§ Record set:

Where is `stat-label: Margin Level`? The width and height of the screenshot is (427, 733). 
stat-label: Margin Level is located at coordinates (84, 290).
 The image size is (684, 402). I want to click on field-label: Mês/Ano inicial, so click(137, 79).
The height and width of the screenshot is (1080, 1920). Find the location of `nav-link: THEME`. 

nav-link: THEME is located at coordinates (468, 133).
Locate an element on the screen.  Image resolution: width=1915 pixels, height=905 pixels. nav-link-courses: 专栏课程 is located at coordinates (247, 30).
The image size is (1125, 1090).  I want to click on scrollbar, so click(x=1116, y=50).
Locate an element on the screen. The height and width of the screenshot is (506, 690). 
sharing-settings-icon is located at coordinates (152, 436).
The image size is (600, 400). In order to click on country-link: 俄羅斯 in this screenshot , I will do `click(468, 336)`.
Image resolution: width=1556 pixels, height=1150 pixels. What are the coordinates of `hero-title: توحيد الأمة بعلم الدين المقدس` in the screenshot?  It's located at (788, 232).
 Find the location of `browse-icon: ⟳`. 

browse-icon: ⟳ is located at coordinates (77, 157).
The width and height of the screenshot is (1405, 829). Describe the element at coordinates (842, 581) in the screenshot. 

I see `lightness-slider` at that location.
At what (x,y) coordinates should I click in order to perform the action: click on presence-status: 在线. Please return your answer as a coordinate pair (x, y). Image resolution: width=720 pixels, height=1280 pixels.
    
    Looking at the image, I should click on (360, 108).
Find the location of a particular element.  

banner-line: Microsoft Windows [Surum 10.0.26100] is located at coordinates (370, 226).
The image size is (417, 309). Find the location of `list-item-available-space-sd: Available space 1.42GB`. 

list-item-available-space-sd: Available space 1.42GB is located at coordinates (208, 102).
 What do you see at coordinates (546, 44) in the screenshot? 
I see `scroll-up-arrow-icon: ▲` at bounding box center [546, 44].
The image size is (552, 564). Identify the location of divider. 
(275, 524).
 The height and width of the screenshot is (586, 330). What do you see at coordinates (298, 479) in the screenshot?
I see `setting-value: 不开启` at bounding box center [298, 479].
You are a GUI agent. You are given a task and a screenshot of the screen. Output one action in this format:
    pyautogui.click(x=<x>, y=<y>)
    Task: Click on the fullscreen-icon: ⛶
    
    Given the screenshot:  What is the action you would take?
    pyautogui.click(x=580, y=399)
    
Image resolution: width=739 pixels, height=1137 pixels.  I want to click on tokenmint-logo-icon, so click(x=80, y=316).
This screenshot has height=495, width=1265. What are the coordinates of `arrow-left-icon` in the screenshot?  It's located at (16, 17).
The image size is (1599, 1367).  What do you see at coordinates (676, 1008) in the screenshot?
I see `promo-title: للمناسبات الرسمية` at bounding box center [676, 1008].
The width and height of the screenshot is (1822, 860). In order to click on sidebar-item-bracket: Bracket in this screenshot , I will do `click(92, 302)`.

§ What to do: Can you set out every row above as a numbered list, skipping the blank lines?

§ Written answer:
1. Where is `stat-label: Margin Level`? The width and height of the screenshot is (427, 733). 
2. stat-label: Margin Level is located at coordinates (84, 290).
3.  The image size is (684, 402). I want to click on field-label: Mês/Ano inicial, so click(137, 79).
4. The height and width of the screenshot is (1080, 1920). Find the location of `nav-link: THEME`. 
5. nav-link: THEME is located at coordinates (468, 133).
6. Locate an element on the screen.  Image resolution: width=1915 pixels, height=905 pixels. nav-link-courses: 专栏课程 is located at coordinates (247, 30).
7. The image size is (1125, 1090).  I want to click on scrollbar, so click(x=1116, y=50).
8. Locate an element on the screen. The height and width of the screenshot is (506, 690). 
9. sharing-settings-icon is located at coordinates (152, 436).
10. The image size is (600, 400). In order to click on country-link: 俄羅斯 in this screenshot , I will do `click(468, 336)`.
11. Image resolution: width=1556 pixels, height=1150 pixels. What are the coordinates of `hero-title: توحيد الأمة بعلم الدين المقدس` in the screenshot?  It's located at (788, 232).
12.  Find the location of `browse-icon: ⟳`. 
13. browse-icon: ⟳ is located at coordinates (77, 157).
14. The width and height of the screenshot is (1405, 829). Describe the element at coordinates (842, 581) in the screenshot. 
15. I see `lightness-slider` at that location.
16. At what (x,y) coordinates should I click in order to perform the action: click on presence-status: 在线. Please return your answer as a coordinate pair (x, y). Image resolution: width=720 pixels, height=1280 pixels.
17.     Looking at the image, I should click on (360, 108).
18. Find the location of a particular element.  
19. banner-line: Microsoft Windows [Surum 10.0.26100] is located at coordinates (370, 226).
20. The image size is (417, 309). Find the location of `list-item-available-space-sd: Available space 1.42GB`. 
21. list-item-available-space-sd: Available space 1.42GB is located at coordinates (208, 102).
22.  What do you see at coordinates (546, 44) in the screenshot? 
23. I see `scroll-up-arrow-icon: ▲` at bounding box center [546, 44].
24. The image size is (552, 564). Identify the location of divider. 
25. (275, 524).
26.  The height and width of the screenshot is (586, 330). What do you see at coordinates (298, 479) in the screenshot?
27. I see `setting-value: 不开启` at bounding box center [298, 479].
28. You are a GUI agent. You are given a task and a screenshot of the screen. Output one action in this format:
29.     pyautogui.click(x=<x>, y=<y>)
30.     Task: Click on the fullscreen-icon: ⛶
31.     Given the screenshot:  What is the action you would take?
32.     pyautogui.click(x=580, y=399)
33. Image resolution: width=739 pixels, height=1137 pixels.  I want to click on tokenmint-logo-icon, so click(x=80, y=316).
34. This screenshot has height=495, width=1265. What are the coordinates of `arrow-left-icon` in the screenshot?  It's located at (16, 17).
35. The image size is (1599, 1367).  What do you see at coordinates (676, 1008) in the screenshot?
36. I see `promo-title: للمناسبات الرسمية` at bounding box center [676, 1008].
37. The width and height of the screenshot is (1822, 860). In order to click on sidebar-item-bracket: Bracket in this screenshot , I will do `click(92, 302)`.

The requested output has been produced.